• Directions
Take the lines of the data below from the very first through the line containing "The image size is (1079, 631)." and output them exactly, pictures excluded.

• Dataset entries
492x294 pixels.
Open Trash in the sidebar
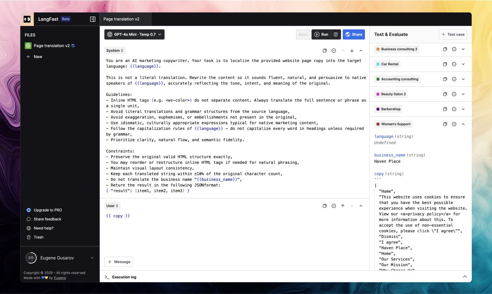point(38,237)
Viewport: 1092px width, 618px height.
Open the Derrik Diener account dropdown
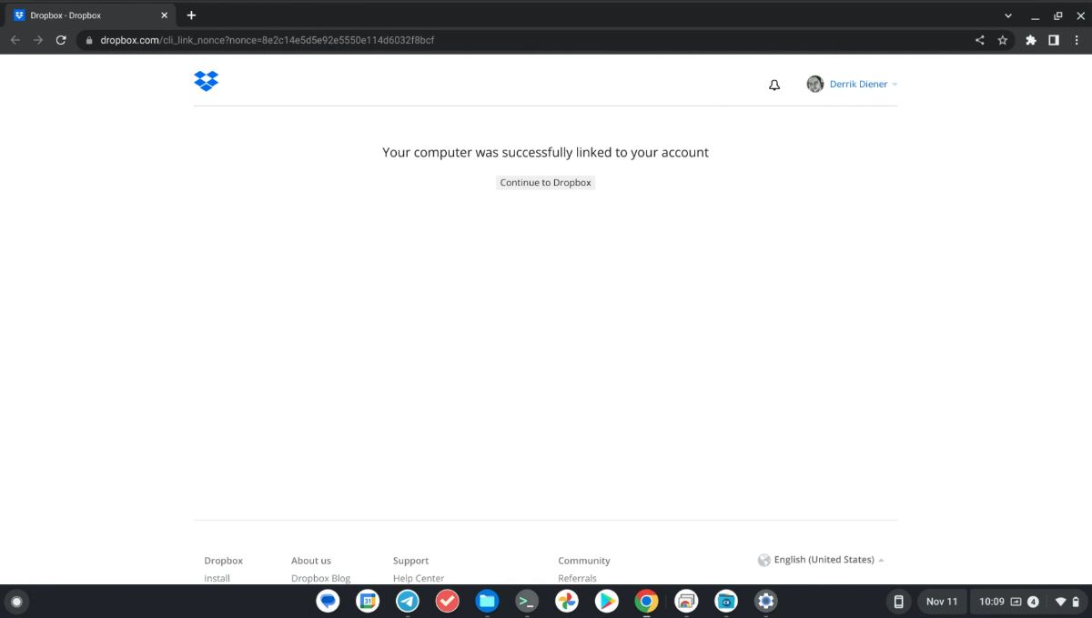coord(856,84)
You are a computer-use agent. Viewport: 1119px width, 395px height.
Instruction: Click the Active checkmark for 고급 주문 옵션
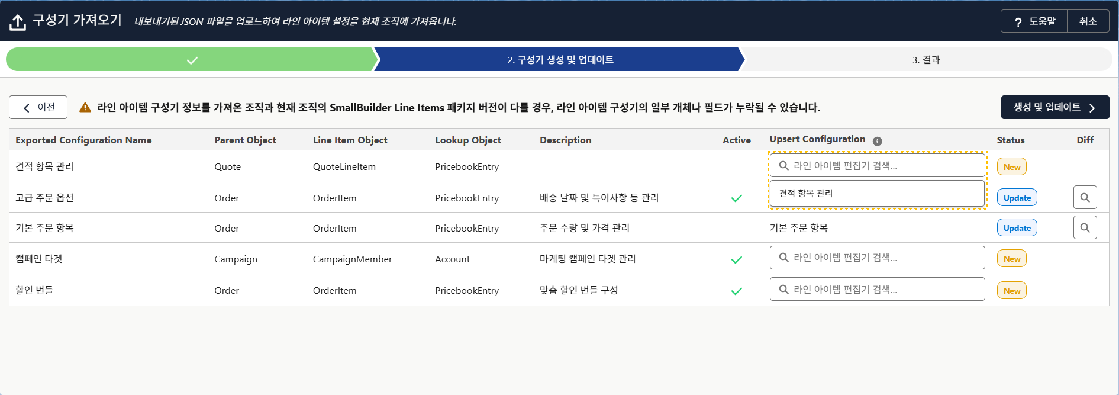click(736, 198)
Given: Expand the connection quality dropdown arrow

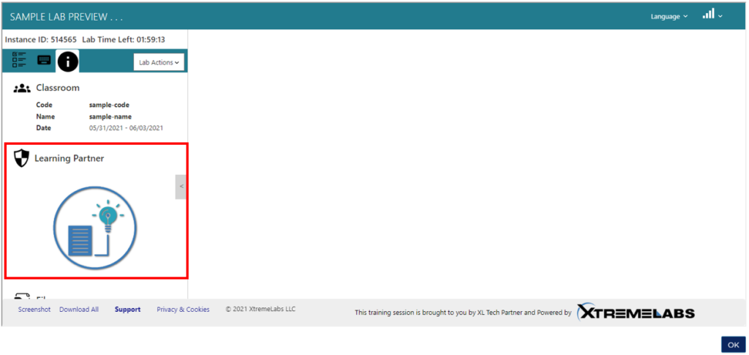Looking at the screenshot, I should (x=720, y=16).
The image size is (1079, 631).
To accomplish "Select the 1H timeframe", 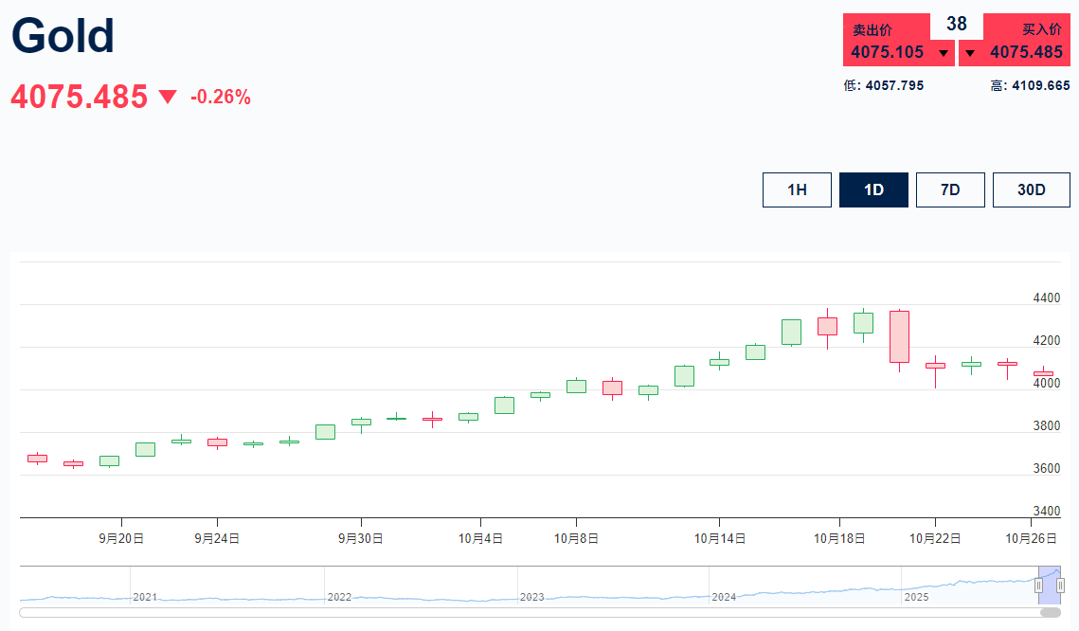I will (797, 189).
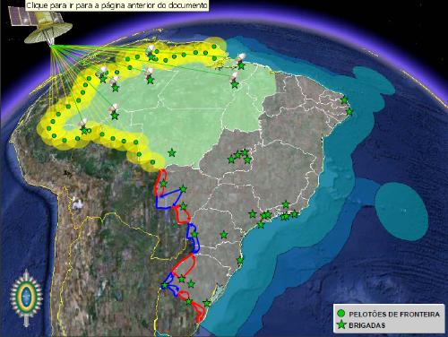Click the green star next to 'Brigadas'
This screenshot has width=448, height=337.
tap(341, 324)
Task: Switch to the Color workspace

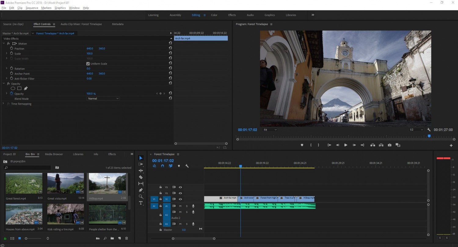Action: [214, 15]

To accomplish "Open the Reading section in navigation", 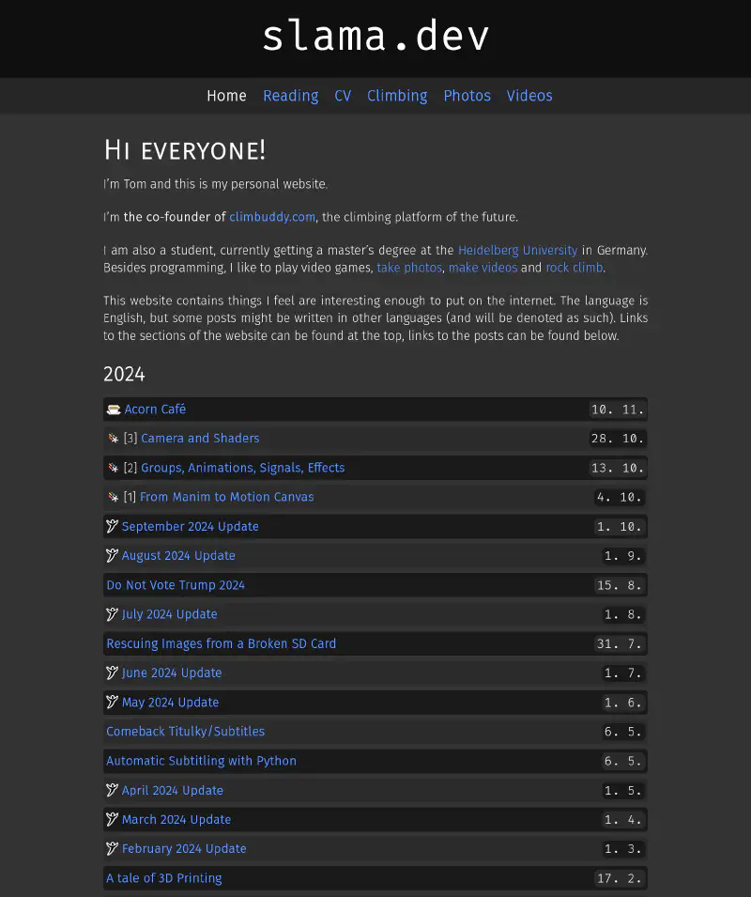I will click(290, 96).
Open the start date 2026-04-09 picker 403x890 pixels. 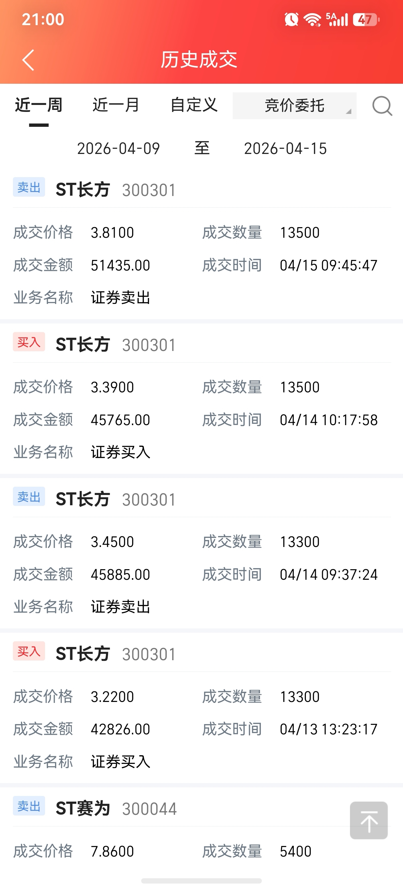coord(118,149)
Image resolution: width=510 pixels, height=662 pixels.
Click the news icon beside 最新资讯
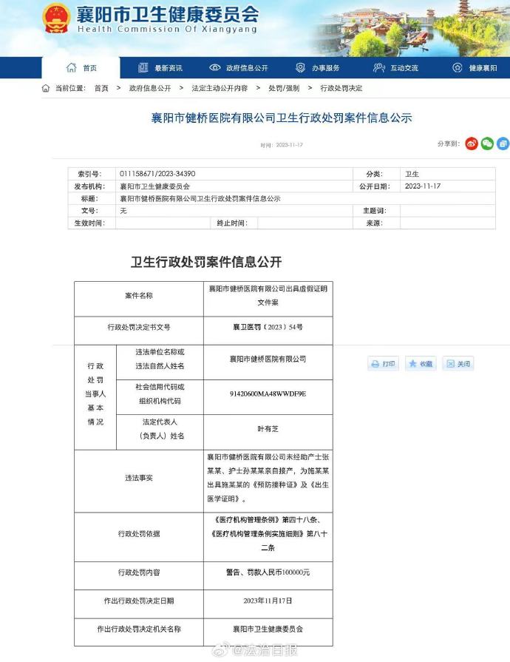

• Solution to this problem
492x294 pixels.
Open Trash in the sidebar
point(38,237)
Viewport: 1092px width, 618px height.
Open the Derrik Diener account dropdown
coord(856,84)
You are a computer-use agent. Viewport: 1119px width, 395px height.
Instruction: Click the Active checkmark for 고급 주문 옵션
click(736, 198)
Given: Expand the connection quality dropdown arrow

Looking at the screenshot, I should (x=720, y=16).
The image size is (1079, 631).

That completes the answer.